Abstract

In the following analysis of forty-six songs I have attempted to describe the genre of san-ch'u as it was practised by writers of the Yuan Dynasty. To accomplish this I felt the most significant points were technique of composition and the manner in which it produced effective imagery. Although critical appraisal is an inevitable part of any analysis, here it is used as often to shed light on the appreciation of a song within the original circum-stances of its composition and performance as it is to make general comparisons with other poetry. I felt it legitimate to praise songs that are interesting as poems but have usually qualified any criticism of those that are not good by modern critical standards because it is often our lack of essential information, specifically the music to which it was written, that makes some san-ch'u appear mediocre to us now.
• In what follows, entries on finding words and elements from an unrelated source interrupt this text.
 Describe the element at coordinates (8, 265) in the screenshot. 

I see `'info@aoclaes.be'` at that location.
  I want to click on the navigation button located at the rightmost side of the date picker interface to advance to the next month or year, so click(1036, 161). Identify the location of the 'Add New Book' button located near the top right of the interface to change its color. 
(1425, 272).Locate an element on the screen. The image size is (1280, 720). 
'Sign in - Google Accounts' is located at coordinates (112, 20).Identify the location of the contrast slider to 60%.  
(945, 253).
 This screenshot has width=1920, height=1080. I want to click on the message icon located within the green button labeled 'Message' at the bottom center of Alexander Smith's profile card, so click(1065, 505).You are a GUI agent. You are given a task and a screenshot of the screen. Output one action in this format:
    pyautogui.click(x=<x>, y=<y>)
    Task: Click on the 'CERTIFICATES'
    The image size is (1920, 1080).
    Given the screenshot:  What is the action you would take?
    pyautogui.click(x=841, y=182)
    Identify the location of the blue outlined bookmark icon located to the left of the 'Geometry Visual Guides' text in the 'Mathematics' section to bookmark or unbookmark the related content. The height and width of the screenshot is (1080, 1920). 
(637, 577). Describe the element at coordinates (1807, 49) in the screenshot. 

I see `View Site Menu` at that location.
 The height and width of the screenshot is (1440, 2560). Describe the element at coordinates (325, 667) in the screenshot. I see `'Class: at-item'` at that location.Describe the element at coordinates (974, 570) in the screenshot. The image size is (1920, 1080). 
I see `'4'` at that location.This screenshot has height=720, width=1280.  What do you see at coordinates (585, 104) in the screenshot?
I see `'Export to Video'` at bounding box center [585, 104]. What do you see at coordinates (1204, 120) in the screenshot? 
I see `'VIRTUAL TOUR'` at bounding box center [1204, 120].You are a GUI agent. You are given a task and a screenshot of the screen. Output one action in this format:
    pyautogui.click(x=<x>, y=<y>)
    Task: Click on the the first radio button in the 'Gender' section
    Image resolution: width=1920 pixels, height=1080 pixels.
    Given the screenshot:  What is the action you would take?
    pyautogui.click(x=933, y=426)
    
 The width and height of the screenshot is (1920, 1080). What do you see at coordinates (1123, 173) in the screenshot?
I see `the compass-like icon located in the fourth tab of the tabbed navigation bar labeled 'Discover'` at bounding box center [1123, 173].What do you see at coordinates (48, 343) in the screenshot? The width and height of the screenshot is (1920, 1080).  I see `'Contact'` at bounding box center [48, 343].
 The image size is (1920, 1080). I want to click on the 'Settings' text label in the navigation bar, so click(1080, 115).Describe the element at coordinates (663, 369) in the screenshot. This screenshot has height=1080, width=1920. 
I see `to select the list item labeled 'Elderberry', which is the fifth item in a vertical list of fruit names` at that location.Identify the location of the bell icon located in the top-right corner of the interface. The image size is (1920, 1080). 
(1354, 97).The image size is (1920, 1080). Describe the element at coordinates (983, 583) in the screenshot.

To have judged the songs solely as poetry would have given a distorted view of the genre as it existed in the Yuan Dynasty. In every way as essential as the description of san-ch'u is the need to outline certain aspects of poetic composition that are characteristic of san-ch'u and Chinese poetry in general, aspects that a Chinese reader is able to take for granted but without an understanding of which a foreign student of Chinese poetry can hardly progress beyond the meanings of words alone. Although a great share of the work has taken the form of studies in technique, i.e. metre, rhyme, colour, repetition patterning and figuration, I have aimed at seeking out and remarking on the poetic effects and imagery that the various techniques are able to produce.